А что он мог придумать за эту минуту? Он ненавидел большевиков, с их атеистической бравадой и нигилизмом разрушающих старый уклад, ненавидел это нашествие во власть евреев, пытающихся придумать для целой нации новый катехизис веры и выдвинувших в качестве нового пророка бородатого Маркса, портреты которого уже развешивались на улицах и во всех учреждениях. Каламатиано вообще ненавидел революции, которые еще никогда не приносили человечеству ничего хорошего. Революции не прибавляли, а вычитали. И никогда еще нигде революционный строй долго не держался.
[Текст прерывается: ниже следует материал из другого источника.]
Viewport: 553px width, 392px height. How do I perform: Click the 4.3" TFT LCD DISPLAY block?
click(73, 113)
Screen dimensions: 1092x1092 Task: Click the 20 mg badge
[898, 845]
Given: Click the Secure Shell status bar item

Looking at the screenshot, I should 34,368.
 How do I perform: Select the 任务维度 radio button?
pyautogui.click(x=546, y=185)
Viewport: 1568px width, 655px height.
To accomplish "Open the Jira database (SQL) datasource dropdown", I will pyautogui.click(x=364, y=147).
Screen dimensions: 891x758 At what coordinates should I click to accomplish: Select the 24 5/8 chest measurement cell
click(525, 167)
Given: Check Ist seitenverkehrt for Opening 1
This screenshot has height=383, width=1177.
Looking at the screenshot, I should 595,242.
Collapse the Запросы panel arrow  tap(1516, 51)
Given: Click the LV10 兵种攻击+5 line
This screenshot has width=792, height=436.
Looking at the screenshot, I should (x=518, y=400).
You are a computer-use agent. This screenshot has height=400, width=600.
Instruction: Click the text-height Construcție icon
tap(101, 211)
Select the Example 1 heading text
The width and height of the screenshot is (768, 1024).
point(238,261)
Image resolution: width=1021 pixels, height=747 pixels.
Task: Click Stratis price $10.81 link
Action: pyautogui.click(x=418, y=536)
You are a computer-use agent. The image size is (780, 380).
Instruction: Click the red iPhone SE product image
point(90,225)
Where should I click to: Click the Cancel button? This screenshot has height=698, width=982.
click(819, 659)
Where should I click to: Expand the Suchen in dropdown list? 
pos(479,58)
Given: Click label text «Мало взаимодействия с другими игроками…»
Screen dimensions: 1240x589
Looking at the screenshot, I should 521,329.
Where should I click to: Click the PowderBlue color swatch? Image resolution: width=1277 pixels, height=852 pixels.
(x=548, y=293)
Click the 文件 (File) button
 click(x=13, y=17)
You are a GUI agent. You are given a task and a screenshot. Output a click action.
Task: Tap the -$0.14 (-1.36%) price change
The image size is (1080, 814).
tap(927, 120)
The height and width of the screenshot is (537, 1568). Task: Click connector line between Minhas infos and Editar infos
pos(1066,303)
Рухнет и этот, большевистский, нанеся России такой урон, от которого она долго потом не оправится.
Саммерс улыбнулся и удовлетворенно кивнул.
— Что ж, мы имеем право выпить по глотку старого доброго виски, — проговорил Пул. — Господин Саммерс?
— Да, немного…
— Я постоянно собирался вас спросить, Ксенофон, — разлив по хрустальным стаканчикам виски, улыбнулся Пул, посасывая сигару, — а что означает в переводе с греческого ваше имя?
— Каламатианос — это очень красивый танец, похожий на сиртаки…
— Танец жаркой любви, — хмыкнул Пул.
Сообщив консулу о приглашении Робинса поужинать с ним, — он поначалу старался держать консула в курсе всех своих дел, — Каламатиано не встретил возражений.
— Конечно, конечно, — поддержал его Пул. — Вам надо каким-то образом перехватить его московские связи. Вы знаете, что полковник скоро уезжает?
— Нет, он мне ничего не говорил…
— Его отзывают, и, видимо, надолго. Он в общении с новыми вождями переходит все границы, а кроме того, горой стоит за Ленина, оправдывая его весьма нелояльные шаги по отношению к союзникам, критикует политику нашего президента, подталкивая его почти к братанию с революционерами. Не хочу загадывать, но полковнику придется ответить на некоторые серьезные вопросы по этому поводу, хотя… — Пул усмехнулся. — Ему бы бригадой командовать, а не искать успеха в политике.
4
И снова за соседним столом одна за другой громко выстрелили пробки из-под шампанского, взвизгнула девица, одинокий скрипач-виртуоз, солировавший на эстрадном пятачке в преддверии знаменитых цыган, которыми славился «Яр», сорвал аплодисменты зала, покорив его вольной импровизацией на темы русских романсов, и Мура, вздрогнув от резких хлопков и визга, зябко поежилась, тоже захлопав. К ней присоединился и Робинс, умевший тонко чувствовать музыку, восторженно радуясь, как дитя, этому ресторанному скрипачу. Локкарт усмехнулся, давая понять, что он слышал и не таких музыкантов, помогая Муре накинуть на плечи узорную белую шаль.